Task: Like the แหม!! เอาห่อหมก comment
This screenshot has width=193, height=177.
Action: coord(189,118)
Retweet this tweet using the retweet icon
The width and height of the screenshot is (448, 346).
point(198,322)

····················

INSTRUCTIONS TO FOLLOW.
List each line of the records above that contains the word "screenshot", matching case exactly.

OUTPUT OF THE EXERCISE.
This screenshot has width=193, height=177.
The width and height of the screenshot is (448, 346).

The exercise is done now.